Following a settled timetable and taking some light work in the prison factory, Xiao Dan lives a rather regular life in Lo Wu Correctional Institution. Every month, she is sent to Queen Elizabeth Hospital for a heath check. Everyday she gets an extra egg.
There are nine mothers with children in Lo Wu Correctional Institution. The institution just reopened in July 2010. It houses 1,200 female inmates; 561 of them are mainlanders.
All inmates shared equal rights to "full-time" care of their new born babies in prison, if they choose to, according to Senior Superintendent Sylvia Chung.
"Whether to send the baby out of prison or stay on site with the mother totally depends on the will of the inmates. If there's no better care available outside the prison, then staying with the mother was definitely a better choice for the baby," said Madam Chung.
The institution includes an outpatient clinic fully capable of providing maternity services and located next door is a parent-child center where newborns can stay on site until they reach the age of three.
Being separated by steel bars, Xiao Dan can meet her husband and mother twice a month, half an hour each time.
A prenatal education program broadcast on Shenzhen 91 PM radio from 8 pm to 8:30 pm every night was Xiao Dan's only prenatal education.
"I wish her grow up to be a good person, an independent girl," said Xiao Dan. Her wish is simple and earnest. She whispers the family's names and her wishes to the baby during quiet nights.
Alvino, a 15-month-old boy, spends his playtime in the parent-child center. It's his playground and his only access to toys and books since he was born at the prison in 2009. He is allowed to spend one hour there every day from 3 pm to 4 pm.
His mother, Cindy, a 27-year-old Indonesian jailed for possessing illicit drugs, found a new way of life when he was born.
"The only thing I cared and worked on every day is to take good care of my boy and get him as good a childhood as I possibly can," said Cindy. Her face was shone with happiness as she talked about him.
By the time Cindy will be discharged this year, Alvino will have spent 22 months in prison.
"I hope he will remember nothing of the prison and I will remove this memory for him forever," she added.
Staff at Lo Wu told China Daily that boy is relatively shy compared with his contemporaries and was very much attached to his mum.
Babies are allowed to remain in the jail until they are three years old. The limitation, as explained by Wong Pitt-chi, Chief Officer (Support) of Lo Wu Correctional Institution, is to protect children from remembering things that happened in jail.

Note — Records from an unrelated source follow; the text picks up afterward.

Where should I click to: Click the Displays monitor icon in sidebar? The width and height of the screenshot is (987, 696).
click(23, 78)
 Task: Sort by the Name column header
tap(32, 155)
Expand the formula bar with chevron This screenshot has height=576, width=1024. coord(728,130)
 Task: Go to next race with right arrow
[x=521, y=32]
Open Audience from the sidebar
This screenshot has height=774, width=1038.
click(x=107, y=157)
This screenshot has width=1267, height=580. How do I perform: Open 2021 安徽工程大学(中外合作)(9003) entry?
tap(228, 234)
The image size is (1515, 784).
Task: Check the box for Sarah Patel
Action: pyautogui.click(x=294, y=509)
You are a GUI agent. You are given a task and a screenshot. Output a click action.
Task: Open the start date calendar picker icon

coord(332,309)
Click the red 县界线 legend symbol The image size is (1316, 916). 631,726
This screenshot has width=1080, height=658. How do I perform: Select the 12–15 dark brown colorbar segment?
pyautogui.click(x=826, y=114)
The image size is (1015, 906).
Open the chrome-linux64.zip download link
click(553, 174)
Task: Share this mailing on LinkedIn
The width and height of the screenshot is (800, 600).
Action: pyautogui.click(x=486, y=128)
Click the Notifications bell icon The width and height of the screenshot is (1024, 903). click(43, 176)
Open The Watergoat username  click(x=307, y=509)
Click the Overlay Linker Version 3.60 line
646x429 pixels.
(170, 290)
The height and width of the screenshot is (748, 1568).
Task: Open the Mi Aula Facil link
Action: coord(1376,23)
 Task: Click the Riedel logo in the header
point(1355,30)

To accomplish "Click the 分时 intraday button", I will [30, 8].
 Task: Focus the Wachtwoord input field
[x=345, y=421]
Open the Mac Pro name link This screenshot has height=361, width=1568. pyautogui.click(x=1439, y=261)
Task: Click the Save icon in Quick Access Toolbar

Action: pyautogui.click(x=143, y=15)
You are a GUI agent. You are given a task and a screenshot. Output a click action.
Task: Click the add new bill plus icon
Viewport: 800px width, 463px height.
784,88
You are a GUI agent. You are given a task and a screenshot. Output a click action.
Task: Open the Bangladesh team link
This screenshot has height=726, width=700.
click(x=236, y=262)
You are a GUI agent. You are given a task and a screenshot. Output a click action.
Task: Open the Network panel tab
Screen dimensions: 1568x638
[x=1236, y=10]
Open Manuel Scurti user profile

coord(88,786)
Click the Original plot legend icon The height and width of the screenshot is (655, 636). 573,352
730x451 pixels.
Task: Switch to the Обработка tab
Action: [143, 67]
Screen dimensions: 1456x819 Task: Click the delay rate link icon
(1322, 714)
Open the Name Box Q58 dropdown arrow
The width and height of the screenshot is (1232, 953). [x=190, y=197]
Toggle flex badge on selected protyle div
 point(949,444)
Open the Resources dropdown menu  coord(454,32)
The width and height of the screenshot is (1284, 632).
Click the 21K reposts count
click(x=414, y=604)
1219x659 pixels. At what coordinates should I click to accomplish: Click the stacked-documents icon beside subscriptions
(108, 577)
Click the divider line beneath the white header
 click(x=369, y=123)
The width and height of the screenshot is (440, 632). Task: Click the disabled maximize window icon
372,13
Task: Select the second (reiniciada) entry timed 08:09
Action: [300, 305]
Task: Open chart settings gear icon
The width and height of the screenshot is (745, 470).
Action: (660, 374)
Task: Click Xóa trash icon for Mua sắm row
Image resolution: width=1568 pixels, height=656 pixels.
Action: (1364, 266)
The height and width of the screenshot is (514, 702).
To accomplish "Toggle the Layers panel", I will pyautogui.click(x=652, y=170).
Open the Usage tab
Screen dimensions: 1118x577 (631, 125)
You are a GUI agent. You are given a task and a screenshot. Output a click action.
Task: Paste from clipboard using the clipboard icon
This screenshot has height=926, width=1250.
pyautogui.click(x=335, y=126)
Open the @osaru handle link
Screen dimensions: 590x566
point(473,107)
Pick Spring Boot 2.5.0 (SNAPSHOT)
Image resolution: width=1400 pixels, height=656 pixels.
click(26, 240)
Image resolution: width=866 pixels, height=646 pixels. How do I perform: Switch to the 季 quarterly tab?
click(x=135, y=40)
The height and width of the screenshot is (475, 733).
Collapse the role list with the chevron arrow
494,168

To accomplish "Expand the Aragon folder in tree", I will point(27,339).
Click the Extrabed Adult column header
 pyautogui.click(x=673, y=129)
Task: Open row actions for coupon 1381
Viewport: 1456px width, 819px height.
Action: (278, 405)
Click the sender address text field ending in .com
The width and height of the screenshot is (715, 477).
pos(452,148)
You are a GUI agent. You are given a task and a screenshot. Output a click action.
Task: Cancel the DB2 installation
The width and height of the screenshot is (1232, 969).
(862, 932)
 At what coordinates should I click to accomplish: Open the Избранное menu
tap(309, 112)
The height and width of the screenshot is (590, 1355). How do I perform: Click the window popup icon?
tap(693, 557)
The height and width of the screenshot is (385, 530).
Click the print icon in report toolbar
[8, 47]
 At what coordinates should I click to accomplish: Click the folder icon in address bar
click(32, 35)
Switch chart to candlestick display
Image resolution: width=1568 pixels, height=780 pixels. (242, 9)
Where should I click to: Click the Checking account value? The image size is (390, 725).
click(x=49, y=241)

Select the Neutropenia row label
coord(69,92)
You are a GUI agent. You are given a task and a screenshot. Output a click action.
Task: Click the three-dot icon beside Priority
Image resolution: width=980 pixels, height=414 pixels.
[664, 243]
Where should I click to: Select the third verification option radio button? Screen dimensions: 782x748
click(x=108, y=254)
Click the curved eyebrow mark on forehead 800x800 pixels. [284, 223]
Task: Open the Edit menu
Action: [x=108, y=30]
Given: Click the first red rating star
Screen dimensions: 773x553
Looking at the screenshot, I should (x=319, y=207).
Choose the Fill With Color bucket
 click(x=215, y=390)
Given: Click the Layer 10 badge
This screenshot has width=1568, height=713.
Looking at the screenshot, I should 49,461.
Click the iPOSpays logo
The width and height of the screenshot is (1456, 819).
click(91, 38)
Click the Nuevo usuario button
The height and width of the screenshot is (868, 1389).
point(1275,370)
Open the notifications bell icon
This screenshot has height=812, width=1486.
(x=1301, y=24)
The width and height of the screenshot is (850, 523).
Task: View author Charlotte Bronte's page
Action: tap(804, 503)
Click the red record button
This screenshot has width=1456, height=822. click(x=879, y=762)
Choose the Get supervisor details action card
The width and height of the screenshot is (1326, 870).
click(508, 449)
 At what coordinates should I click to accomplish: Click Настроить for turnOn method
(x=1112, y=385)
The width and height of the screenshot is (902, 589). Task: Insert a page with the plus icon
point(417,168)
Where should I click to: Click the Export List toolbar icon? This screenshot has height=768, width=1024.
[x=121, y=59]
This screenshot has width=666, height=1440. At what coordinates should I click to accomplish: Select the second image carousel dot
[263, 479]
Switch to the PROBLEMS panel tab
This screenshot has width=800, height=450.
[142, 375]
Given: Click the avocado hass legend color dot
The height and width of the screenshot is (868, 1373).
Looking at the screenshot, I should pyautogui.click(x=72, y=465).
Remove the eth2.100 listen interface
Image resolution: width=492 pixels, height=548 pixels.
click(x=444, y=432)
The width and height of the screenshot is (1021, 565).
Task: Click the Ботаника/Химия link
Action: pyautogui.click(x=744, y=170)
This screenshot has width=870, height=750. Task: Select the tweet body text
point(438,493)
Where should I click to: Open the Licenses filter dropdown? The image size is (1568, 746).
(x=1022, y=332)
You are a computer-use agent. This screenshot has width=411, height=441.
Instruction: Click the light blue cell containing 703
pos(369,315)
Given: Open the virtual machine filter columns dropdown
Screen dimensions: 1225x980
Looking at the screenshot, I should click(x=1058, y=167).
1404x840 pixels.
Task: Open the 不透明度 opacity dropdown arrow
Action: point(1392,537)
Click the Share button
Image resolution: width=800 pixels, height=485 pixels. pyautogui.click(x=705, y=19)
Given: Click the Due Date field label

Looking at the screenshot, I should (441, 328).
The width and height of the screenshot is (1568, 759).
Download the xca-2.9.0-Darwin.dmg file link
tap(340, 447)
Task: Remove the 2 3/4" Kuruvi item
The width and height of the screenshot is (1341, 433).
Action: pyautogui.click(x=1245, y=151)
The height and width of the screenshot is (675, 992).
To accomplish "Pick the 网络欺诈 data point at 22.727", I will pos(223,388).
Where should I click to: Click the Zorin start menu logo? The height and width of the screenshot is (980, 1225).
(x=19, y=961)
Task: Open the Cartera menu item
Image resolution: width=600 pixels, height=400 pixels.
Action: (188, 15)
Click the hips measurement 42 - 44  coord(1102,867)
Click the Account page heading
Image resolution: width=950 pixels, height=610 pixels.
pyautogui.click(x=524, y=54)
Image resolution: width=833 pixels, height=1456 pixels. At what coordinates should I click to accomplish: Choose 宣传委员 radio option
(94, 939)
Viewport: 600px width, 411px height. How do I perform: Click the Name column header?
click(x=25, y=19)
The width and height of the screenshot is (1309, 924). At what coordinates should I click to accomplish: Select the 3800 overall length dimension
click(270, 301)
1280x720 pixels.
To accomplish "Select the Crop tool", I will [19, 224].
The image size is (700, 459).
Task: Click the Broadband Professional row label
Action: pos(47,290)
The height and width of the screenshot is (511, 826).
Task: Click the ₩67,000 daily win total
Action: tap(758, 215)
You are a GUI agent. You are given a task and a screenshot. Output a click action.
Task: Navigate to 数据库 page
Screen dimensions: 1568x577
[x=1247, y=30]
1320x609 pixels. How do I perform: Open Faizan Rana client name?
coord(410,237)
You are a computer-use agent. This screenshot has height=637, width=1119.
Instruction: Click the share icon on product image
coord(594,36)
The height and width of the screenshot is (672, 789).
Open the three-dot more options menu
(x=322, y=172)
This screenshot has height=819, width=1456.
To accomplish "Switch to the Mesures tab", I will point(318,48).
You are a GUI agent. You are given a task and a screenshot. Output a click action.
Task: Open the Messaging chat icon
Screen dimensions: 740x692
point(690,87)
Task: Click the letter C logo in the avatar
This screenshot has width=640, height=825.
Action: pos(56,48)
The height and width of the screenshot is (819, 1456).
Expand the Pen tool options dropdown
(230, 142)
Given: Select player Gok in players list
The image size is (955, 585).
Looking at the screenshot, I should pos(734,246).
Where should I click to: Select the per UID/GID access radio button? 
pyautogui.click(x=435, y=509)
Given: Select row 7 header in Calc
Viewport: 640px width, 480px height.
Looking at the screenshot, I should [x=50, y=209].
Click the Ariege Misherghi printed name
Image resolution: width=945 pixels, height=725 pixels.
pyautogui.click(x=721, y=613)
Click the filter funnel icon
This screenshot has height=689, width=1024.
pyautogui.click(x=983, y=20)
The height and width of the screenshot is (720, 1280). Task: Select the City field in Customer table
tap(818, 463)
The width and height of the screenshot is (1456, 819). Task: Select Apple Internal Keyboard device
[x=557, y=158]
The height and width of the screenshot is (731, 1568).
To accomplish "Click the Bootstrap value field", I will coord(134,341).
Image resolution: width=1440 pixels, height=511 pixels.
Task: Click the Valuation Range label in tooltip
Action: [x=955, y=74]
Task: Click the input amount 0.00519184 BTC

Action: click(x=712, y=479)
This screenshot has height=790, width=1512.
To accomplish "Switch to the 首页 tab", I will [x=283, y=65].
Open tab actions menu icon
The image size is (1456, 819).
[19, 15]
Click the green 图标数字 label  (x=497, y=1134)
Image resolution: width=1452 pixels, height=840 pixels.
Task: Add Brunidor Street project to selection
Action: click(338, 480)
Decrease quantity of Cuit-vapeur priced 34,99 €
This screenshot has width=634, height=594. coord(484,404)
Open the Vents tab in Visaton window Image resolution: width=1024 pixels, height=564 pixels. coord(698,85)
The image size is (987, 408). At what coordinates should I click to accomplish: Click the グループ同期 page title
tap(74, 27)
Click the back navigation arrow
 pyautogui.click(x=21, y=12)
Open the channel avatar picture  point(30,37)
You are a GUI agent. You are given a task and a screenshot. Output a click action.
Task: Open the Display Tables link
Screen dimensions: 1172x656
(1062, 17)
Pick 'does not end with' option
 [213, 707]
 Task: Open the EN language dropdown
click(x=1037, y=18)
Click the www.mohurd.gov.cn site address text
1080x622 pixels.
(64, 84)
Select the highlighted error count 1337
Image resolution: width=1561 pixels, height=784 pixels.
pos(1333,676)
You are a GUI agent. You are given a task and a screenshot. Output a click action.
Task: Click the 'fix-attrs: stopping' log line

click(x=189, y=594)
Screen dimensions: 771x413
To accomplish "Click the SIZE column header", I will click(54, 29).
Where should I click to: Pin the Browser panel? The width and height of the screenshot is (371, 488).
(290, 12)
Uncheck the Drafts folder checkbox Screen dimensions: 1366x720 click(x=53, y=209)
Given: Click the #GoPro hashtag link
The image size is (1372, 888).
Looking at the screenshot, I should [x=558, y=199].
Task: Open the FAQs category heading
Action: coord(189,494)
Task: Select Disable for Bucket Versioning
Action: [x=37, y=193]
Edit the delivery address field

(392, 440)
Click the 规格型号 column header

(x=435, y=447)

"Children start to remember things after they are three years old, thus the rule was set to guarantee them a healthy childhood," said Wong.
At four to six months, babies are able to recognize the familiar faces of caregivers, according to Chinese University of Hong Kong professor of psychology Patrick Leung Wing-leung. The first few years are critical for forming bonds, he added.
"It's the beginning of their attachment process where the baby can start to recognize familiar faces and bonds with its primary caregiver," he said.
A stable environment was essential to protect the child during its early bonding, he said, adding, "In developing its preferences, it can also recognize unfamiliar faces giving rise to stranger-anxiety."
With the child's perceptive capacity growing rapidly from there on, by the age of three, when children begin learning the ropes of socialization, they need to branch out to people outside their own family group, he said.
"Three years old is also about the time when most kids start some sort of schooling where they meet other kids," he said.
While the benefits of learning to socialize for the first time in an open environment, as opposed to the confines of a prison are hard to dispute, the inevitable break that comes with removing a child from its nursery and away from its mother was a tough trade-off, he said.